> _Document section_

What is further desired is an energy efficient process to separate the various hydrocarbon solvent species out of a mixed production fluid in a surface facility so the solvent may be re-used and recycled back into the formation. Most preferably such a separation will minimize solvent losses from the system and also allow the solvent to be purified so as to prevent solvent impurities from being injected into the formation and potentially interfering with any in situ mass transfer or heat transfer process within the formation. Such a separation process may preferably be tolerant to changes in feed composition over an extraction period, may be able to handle large throughput volumes and may be more energy efficient.
The present invention is directed to various embodiments which may be able to efficiently separate the various hydrocarbon species to permit the desired solvent to be recirculated and the other components of the mixed fluid production from the in situ process to be either sold or used for some other purpose such as for plant or other fuel. The present invention is also directed to various embodiments of exemplary systems or apparatuses to accomplish this. The present invention may provide for substantial recovery of the solvent or working fluid from the mixed fluids production extracted from the reservoir
5 to limit working fluids losses to sales oil or to the fuel gas stream, which losses would otherwise have to be made up with make-up solvent or working fluid.
The present invention may further comprehend limiting a loss of working fluid or solvent in any waste water stream, for example, a separated produced formation water stream. The present invention may be incorporated into a modular design which can be used in a variety of contexts and associated with a variety of processes where a feed stream originates within the formation and contains a mixture of hydrocarbons, including potentially large volumes of the injected solvent working fluid. The present invention may provide an efficient method for separating various species which minimizes the energy required to do the separations and therefore to recover the working fluid in a cost effective manner. The present invention provides a separation process that may operate at much higher separation temperatures than the prior art while still achieving good separation results and thus may reduce the energy cooling costs of the overall system. In part the present invention may provide that the cooling only be required at the end stage and even then that the coolest or lowest separation temperature may be in the range of -25 to 10 C for a working fluid consisting of propane for example. The present invention further provides that such cooling may only be applied to a small fraction of the recovered fluids, as the majority of the separation and recovery of solvent can occur at even higher temperatures.
In a further aspect the present invention may provide an energy efficient method of recovering solvent that has been entrained in the separated bitumen stream or sales oil. This may have an added benefit that the vapour pressure of the sales oil is reduced to facilitate safe and practical storage. The present invention may also provide in a preferred embodiment that the energy required for heating the streams for separation be recovered from other waste heat available from other process streams within the system, to lower total energy consumption.

> _Data lines_
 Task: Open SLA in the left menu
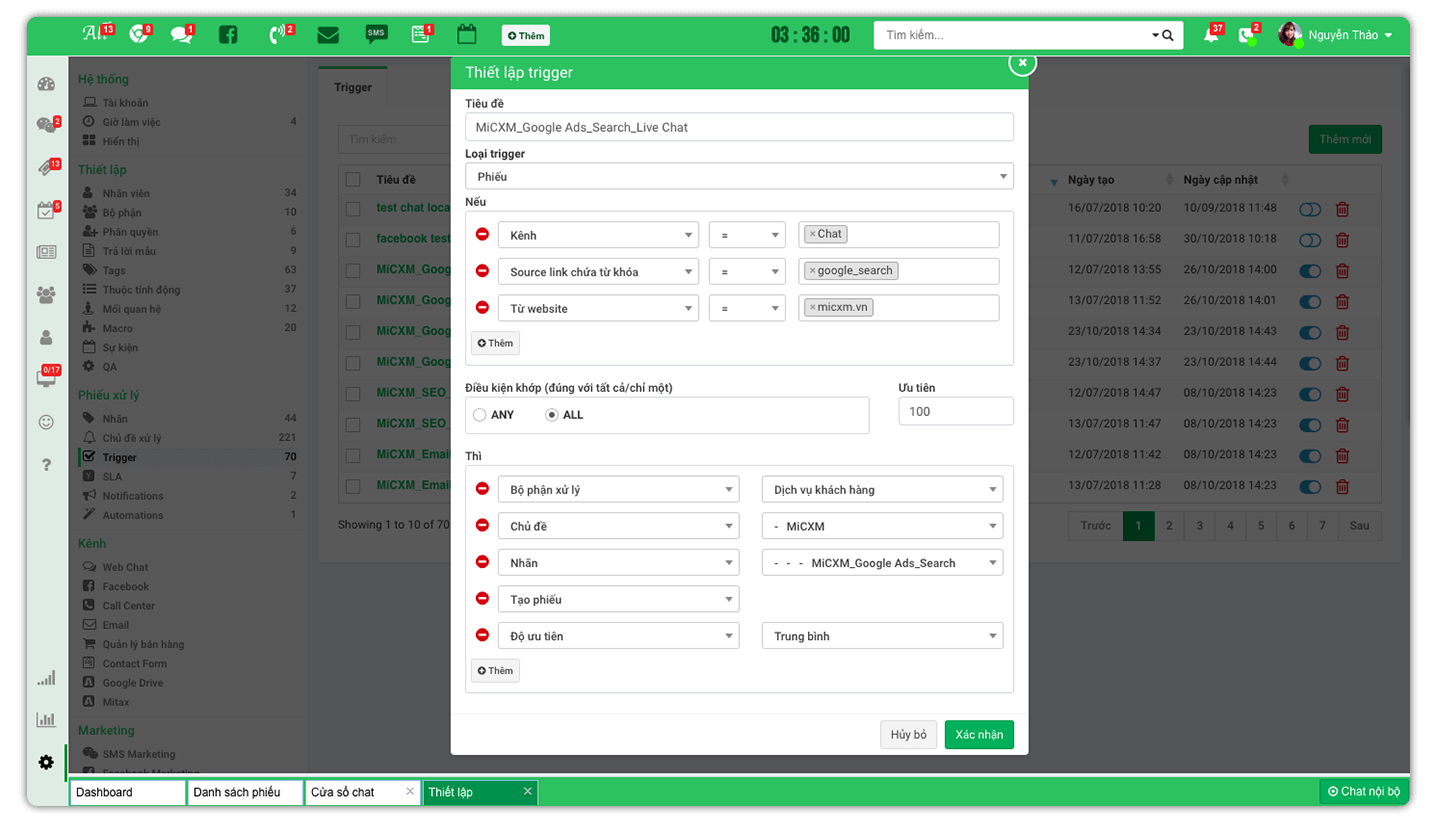click(x=112, y=477)
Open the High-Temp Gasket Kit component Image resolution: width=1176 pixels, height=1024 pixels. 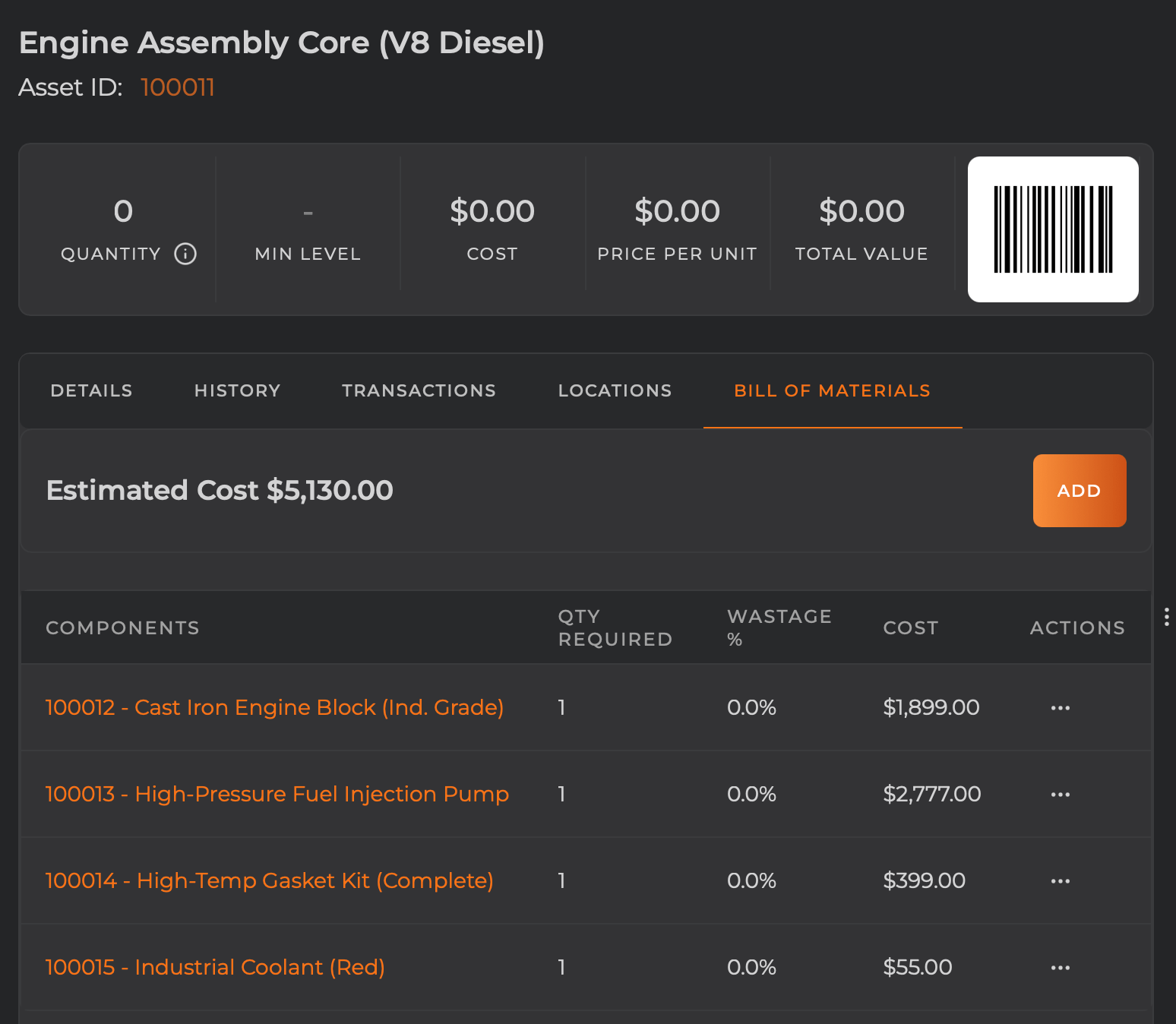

> _Work to do_
1 > Answer from the solvent separation passage:
(a) What range is given for the lowest separation temperature when the working fluid is propane?
(b) Besides being sold, what use does the passage name for the other components of the mixed fluid production?
(c) What added benefit comes from recovering solvent entrained in the sales oil?
2 > Pick up the solvent separation passage after its final sentence and keep writing it.
The material is separate from the solvent separation passage.

> _Solved tasks_
1 >
(a) -25 to 10 C.
(b) Plant or other fuel.
(c) The vapour pressure of the sales oil is reduced, which makes storage safe and practical.

2 >
6 According to one embodiment, the present invention provides a hydrocarbon separation system for separating produced fluids obtained from an in situ hydrocarbon extraction process, said separation system comprising:
a separation chamber having a liquid inlet, a vapour inlet, a bottom portion, and a top portion, said separation chamber being configured to separate inputs into bottom liquids and top vapours, said separation chamber having a bottom liquid outlet and a top vapour outlet, a reboiler circuit to heat said bottom liquids to separate said liquids into purified solvent and a reboiler vapour fraction, wherein said purified solvent may be reused in said in situ extraction and said reboiler vapours are recirculated back to said separation chamber; and a multi-stage reflux circuit to receive said top vapours from said separation chamber, said multi-stage reflux circuit comprising at least:
(i) a first stage to receive and cool said top vapours to a first temperature to condense a portion of said top vapours into a first reflux liquid, wherein said first reflux liquid is again passed through said separation chamber; and (ii) a second stage to receive and cool said remaining top vapours from said first stage to condense at least a portion of said remaining top vapours into a recycle liquid at a second temperature, said second temperature being lower than said first temperature, return said recycle liquid to said separation chamber and exhaust any non-condensing vapour as fuel;
and wherein the lowest temperature cooling is applied to the remaining top vapours from said first stage reflux drum.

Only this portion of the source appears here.